• Your task: Please pick out each line in the data below that contains the word "return" and copy those lines.

Collected data entries

=====

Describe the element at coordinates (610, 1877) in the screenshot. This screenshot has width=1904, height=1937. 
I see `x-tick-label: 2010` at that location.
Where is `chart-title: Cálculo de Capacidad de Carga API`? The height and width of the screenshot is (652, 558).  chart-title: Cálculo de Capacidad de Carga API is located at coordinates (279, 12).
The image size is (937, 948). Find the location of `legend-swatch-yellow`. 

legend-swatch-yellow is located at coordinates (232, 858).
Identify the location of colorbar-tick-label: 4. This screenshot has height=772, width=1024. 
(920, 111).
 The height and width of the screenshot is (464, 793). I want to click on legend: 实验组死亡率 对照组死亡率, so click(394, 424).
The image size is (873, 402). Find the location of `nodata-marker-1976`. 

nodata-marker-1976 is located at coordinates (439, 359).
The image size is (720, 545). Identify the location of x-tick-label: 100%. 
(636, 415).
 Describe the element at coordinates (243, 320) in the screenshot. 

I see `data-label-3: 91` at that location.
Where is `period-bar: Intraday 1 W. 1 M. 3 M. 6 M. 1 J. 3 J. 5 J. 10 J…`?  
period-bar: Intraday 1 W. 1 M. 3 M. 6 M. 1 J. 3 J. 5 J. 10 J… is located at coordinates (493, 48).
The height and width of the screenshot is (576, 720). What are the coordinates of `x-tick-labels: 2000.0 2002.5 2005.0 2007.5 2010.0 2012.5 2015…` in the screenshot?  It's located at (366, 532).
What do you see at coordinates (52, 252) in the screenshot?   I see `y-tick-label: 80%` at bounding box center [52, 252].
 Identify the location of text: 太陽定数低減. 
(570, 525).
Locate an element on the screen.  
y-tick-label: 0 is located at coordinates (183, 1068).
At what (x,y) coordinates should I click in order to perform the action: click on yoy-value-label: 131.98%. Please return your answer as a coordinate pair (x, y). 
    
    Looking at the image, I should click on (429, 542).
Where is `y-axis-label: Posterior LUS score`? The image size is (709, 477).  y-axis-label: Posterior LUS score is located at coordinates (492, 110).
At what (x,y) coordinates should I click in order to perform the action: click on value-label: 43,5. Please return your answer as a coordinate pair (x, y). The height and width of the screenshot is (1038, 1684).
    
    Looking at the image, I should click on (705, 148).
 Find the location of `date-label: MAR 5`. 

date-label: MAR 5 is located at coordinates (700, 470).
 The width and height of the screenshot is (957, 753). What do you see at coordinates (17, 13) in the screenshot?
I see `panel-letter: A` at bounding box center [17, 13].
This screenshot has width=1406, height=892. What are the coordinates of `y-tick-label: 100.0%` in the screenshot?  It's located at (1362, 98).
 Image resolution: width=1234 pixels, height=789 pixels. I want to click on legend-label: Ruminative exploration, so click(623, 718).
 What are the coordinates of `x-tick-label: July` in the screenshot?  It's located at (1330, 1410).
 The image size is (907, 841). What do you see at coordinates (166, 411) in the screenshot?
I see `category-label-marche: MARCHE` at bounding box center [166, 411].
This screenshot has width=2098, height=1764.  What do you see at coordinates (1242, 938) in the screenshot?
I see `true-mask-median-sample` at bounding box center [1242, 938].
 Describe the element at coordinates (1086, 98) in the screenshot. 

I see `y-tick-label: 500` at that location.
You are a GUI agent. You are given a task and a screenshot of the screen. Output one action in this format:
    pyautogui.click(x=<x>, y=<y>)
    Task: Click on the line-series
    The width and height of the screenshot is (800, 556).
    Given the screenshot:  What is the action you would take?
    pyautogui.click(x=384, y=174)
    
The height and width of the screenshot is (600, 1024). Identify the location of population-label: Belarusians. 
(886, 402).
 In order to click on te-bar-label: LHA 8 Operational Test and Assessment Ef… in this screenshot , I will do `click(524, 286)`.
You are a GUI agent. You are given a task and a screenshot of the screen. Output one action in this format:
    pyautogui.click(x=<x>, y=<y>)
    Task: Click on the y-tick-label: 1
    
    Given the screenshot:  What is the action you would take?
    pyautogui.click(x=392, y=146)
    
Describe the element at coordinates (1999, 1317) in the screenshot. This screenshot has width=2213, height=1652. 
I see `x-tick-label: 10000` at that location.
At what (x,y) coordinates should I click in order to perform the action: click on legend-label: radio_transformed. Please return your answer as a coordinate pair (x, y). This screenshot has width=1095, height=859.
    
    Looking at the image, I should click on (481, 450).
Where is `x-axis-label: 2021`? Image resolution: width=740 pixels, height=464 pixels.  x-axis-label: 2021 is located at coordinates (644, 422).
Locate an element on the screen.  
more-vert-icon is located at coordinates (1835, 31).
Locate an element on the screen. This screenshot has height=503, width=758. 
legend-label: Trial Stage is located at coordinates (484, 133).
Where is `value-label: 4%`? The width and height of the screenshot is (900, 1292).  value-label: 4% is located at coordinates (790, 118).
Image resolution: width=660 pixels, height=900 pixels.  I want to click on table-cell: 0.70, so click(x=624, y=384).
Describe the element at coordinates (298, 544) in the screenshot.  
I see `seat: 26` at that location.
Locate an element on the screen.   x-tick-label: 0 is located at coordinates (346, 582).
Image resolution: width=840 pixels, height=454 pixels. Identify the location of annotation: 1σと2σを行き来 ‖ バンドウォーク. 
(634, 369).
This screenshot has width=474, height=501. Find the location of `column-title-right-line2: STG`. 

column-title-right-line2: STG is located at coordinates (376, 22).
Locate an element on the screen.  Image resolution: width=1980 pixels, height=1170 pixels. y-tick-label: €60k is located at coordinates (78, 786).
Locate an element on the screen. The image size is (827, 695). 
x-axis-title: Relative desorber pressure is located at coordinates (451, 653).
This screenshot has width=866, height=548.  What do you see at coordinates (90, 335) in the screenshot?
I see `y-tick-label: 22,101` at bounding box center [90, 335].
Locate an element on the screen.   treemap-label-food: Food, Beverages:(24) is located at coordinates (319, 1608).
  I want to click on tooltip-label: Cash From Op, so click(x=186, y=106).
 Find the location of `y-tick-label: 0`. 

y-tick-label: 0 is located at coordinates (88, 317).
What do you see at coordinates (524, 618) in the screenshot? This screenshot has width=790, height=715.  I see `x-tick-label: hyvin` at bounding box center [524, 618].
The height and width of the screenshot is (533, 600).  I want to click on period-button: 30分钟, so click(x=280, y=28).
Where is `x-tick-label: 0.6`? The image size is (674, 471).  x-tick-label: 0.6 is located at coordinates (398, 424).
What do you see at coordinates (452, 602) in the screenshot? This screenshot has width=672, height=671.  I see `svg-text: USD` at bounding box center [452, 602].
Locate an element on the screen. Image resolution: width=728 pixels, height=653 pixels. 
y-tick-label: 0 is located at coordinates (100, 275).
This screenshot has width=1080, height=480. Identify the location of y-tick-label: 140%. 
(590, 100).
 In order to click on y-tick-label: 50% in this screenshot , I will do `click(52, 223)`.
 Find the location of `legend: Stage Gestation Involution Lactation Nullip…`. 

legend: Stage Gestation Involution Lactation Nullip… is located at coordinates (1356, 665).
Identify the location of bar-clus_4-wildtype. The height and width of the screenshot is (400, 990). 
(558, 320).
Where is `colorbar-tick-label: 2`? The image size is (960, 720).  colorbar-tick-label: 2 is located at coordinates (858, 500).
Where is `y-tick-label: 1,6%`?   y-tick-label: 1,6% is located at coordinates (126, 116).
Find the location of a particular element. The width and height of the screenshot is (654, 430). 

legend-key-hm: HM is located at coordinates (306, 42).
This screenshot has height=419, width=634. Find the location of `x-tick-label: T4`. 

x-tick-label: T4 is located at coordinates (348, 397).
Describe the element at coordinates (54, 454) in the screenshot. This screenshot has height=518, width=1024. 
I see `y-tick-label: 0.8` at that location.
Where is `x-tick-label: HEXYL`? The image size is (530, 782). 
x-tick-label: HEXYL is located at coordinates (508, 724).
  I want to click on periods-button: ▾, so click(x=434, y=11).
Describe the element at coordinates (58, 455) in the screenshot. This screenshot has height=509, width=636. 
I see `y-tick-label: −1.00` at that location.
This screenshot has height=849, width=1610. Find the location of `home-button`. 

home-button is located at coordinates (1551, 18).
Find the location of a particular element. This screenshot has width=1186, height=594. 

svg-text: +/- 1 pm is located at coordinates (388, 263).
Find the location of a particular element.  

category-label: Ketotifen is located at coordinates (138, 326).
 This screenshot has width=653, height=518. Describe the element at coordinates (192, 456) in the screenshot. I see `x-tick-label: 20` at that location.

=====

• Task answer:
At what (x,y) coordinates should I click in order to perform the action: click on yoy-value-label: 131.98%. Please return your answer as a coordinate pair (x, y). 
At what (x,y) coordinates should I click in order to perform the action: click on value-label: 43,5. Please return your answer as a coordinate pair (x, y). The height and width of the screenshot is (1038, 1684).
At what (x,y) coordinates should I click in order to perform the action: click on legend-label: radio_transformed. Please return your answer as a coordinate pair (x, y). This screenshot has width=1095, height=859.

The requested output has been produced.